--- START ---
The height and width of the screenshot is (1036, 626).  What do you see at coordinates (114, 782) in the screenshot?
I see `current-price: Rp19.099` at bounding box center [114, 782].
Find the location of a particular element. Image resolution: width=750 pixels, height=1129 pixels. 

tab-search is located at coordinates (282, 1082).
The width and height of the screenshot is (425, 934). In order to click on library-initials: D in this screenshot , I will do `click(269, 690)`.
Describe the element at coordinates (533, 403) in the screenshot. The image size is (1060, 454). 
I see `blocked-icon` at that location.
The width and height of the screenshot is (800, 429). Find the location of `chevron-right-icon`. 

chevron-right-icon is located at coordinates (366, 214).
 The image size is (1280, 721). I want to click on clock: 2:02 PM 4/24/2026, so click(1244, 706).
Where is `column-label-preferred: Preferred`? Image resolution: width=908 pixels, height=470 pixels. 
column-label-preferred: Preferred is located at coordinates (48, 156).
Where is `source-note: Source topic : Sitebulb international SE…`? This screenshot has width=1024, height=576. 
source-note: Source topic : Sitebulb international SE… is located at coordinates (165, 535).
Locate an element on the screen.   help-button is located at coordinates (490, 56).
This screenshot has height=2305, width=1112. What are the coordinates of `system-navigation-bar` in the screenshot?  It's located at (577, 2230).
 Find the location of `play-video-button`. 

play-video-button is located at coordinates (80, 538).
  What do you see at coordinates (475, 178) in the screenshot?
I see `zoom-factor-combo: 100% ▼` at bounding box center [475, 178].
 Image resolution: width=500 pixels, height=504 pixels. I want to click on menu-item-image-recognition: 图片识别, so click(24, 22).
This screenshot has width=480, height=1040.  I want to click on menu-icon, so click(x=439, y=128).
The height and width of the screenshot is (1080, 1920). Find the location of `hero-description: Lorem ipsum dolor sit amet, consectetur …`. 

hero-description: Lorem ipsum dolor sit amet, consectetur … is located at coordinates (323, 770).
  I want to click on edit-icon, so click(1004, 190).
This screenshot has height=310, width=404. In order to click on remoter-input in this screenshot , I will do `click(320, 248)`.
--- END ---
Could you rewrite all the entries with "Find the location of" switched to "Locate" and everything else left unchanged?

### Written answer
The height and width of the screenshot is (1036, 626).  What do you see at coordinates (114, 782) in the screenshot?
I see `current-price: Rp19.099` at bounding box center [114, 782].
Locate a particular element. Image resolution: width=750 pixels, height=1129 pixels. 

tab-search is located at coordinates (282, 1082).
The width and height of the screenshot is (425, 934). In order to click on library-initials: D in this screenshot , I will do `click(269, 690)`.
Describe the element at coordinates (533, 403) in the screenshot. The image size is (1060, 454). 
I see `blocked-icon` at that location.
The width and height of the screenshot is (800, 429). Locate `chevron-right-icon`. 

chevron-right-icon is located at coordinates (366, 214).
 The image size is (1280, 721). I want to click on clock: 2:02 PM 4/24/2026, so click(1244, 706).
Where is `column-label-preferred: Preferred`? Image resolution: width=908 pixels, height=470 pixels. 
column-label-preferred: Preferred is located at coordinates (48, 156).
Where is `source-note: Source topic : Sitebulb international SE…`? This screenshot has width=1024, height=576. 
source-note: Source topic : Sitebulb international SE… is located at coordinates (165, 535).
Locate an element on the screen.   help-button is located at coordinates (490, 56).
This screenshot has height=2305, width=1112. What are the coordinates of `system-navigation-bar` in the screenshot?  It's located at (577, 2230).
 Locate `play-video-button`. 

play-video-button is located at coordinates (80, 538).
  What do you see at coordinates (475, 178) in the screenshot?
I see `zoom-factor-combo: 100% ▼` at bounding box center [475, 178].
 Image resolution: width=500 pixels, height=504 pixels. I want to click on menu-item-image-recognition: 图片识别, so click(24, 22).
This screenshot has width=480, height=1040.  I want to click on menu-icon, so click(x=439, y=128).
The height and width of the screenshot is (1080, 1920). Locate `hero-description: Lorem ipsum dolor sit amet, consectetur …`. 

hero-description: Lorem ipsum dolor sit amet, consectetur … is located at coordinates (323, 770).
  I want to click on edit-icon, so click(1004, 190).
This screenshot has height=310, width=404. In order to click on remoter-input in this screenshot , I will do `click(320, 248)`.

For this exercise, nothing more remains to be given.